Tuesday, July 30, 2013

Getting from here to there, or somewhere

    My mother, like some Australian aborigines, claims to have an innate sense of exactly where she is at all times.   I, on the other hand, am directionally impaired.  If I make more than two turns, I no longer know where I was originally headed.  If I stop in a store while walking through a mall, I may very well head in the opposite direction when I leave it. Around here,  I rely on familiar landmarks and road signs to find my way. But the Coast to Coast trail, which is actually not a trail but a network of foot paths and roads, is notoriously un-signposted and certainly unfamiliar.  Uh-oh. Getting lost is a high stakes game if it means walking extra miles.
     Henry Stedman's book, cleverly named Coast to Coast Path, is the Bible for walkers. It’s written in English, which is a lot like American, except when it isn't. If ever an American edition is printed, we can hope that it will at least add a glossary. But that's what the Internet is for, I guess. 
     The charm and treasure in this book are the meticulous, hand drawn maps showing every step of the way. There are copious notations.  But will we know what a " small wooden pen round shaft" is when we see it?  There is one not far from a “ruined peat store". I don't know what peat stores look like even when they're not ruined.  There are the cryptically labeled "grouse butts", and “drumlins".  I can't wait to see these, whatever they are.
      There is testimony from walkers that claim these maps are all you need to find your way across England. I hope that's true.  Otherwise I'll be desperately looking for somebody with a GPS.
       I'd like to give you a peek at the Stedman maps but I'm pretty sure they're copy written. (Not that that ever stopped me when I was teaching. That's what copy machines were made for!).  Instead, as a tribute, here’s a map of the trails in the park-behind-our-house,  drawn in the same style:  

   
     Unfortunately, this map doesn't have any ghylls or scars, no sheepfolds, stiles, cairns or kissing gates. (The latter sound like a fun addition to hiking!)
     On the weekends, people in the park-behind-our-house often ask me for directions.  Usually they just want to know how to get back to their car.  

Monday, July 29, 2013

In shape for coming events.

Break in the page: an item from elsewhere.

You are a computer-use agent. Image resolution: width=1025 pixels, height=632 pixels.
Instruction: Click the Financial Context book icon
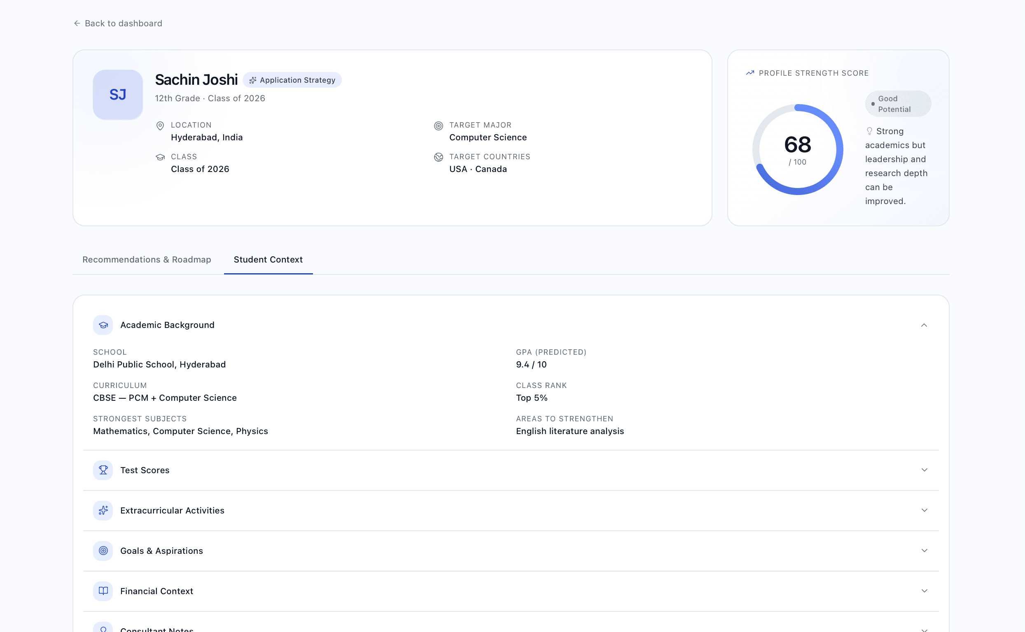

Or not.

   
 Sunday we walked to a lake in the woods behind our house and around it and then cut cross country to another lake, where my son works in the summer.  And then turned around and walked all the way, way back.  This is probably, umm, nine miles? ( or 14.4841 kilometers if you're from a logical country. )  The idea behind this trek was that our feet should be familiar with nine miles of walking if we are going to use them to walk across England.  
      The only silver lining in this project was that at the second lake, I can buy an ice cream bar and eat it in my son's air conditioned office and stay there until my core temperature falls within normal parameters. It was a fkg jungle hot sauna day.   
       England in September will likely not be so hot.  If you have to pick a country to walk across, you could do worse than England.  Of course, you don't have to pick a country to walk across. Reasonable people probably wouldn't.  


Friday, July 26, 2013

What would Wainwright wear?

   
     One reason soccer (AKA “football”) is a far finer game than the American kind of football is that it requires less stuff. Some good shoes and those cute knee socks and you’re ready to play. Where along the spectrum of stuff does the Coast 2 Coast trail fall?
     The first dilemma is footwear. We've tramped up and down and around a fair bit and I’ve always worn running shoes. (Known as “trainers” where we’re going.) On internet discussion boards devoted to the C2C there is impassioned debate between those who fervently believe in hiking boots, and other, somewhat fewer souls who stoutly maintain that hiking shoes (a step up from trainers, but still..) will suffice; they put spring in your step and make for greater agility. Well, they do. But the booted answer back in ominous tones, “Whut about the bogs?” Oh, there’s deep, deep muck where you're going and you’ll sink right in. Your wimpy shoes will be full of it and then you’ll wish you had on real boots! (I note that most of the voices in these discussions are male; draw your own conclusions.)
     The kind of stuff we’re talking about likes to be called “gear”. And as it happens, we have a real gear guru in the house, a son who definitely didn’t get the anti-stuff gene. He camps and kayaks, fishes and hunts and his gear is piled all over the basement and the garage. Go to REI, he said.
     Well, there they were on the shelf: soft boots, boots so soft  that don't remind me that one of my ankles was reconstructed with screws and bolts, boots so lacking in the pretension that they're big and tough that they're purple. But are they tuff enough for the boggy bits?
     They’re on probation. "Wear them around the house", I was told. I take them out of the box and lace them up, thinking I’ll wear them to vacuum. The big dog goes crazy. He’s never seen the purple boots before, but he’s no dummy. One look and he’s knows: those boots are tuff stuff! They mean we’re in for a real good tromp in the woods!  Well, who am I to doubt if the dog knows?
      The husband is not into stuff either. I hope he’ll buy rain gear, but I know he has visions of hiking along with just his trusty umbrella held aloft.

How slow can we go?

       It took a flurry of emails, and nearly drove me crazy, but I believe I have made reservations at farm B&B's and pubs and even a yurt, for 21 successive nights strung across the dark part of the map near Scotland like a thin line of Christmas lights.
      Yes, twenty-one nights. That's how long we plan for this walk to take. Twelve or thirteen days is traditional. That's the way Alfred Wainwright, (a guy who evidently didn't much like his job or family life and spent a lot his time tramping in the rain across northern England and eventually wrote the book on the C2C, ) that's how Alfred suggested doing it. But….we're on vacation! And being foreigners, we might find it a fascinating novelty to look at wet sheep.
     And not to put too fine a point on it, but my husband is retired. Actually, he's retiring. Again. This would be the third time but who's counting? And since his work involved a fair amount of sitting, he thinks it would be a fine thing if retirement involved walking. Rather leisurely walking by some measures.
     Anyway, I imagine that people who walk it in twelve days have something to prove. We don't.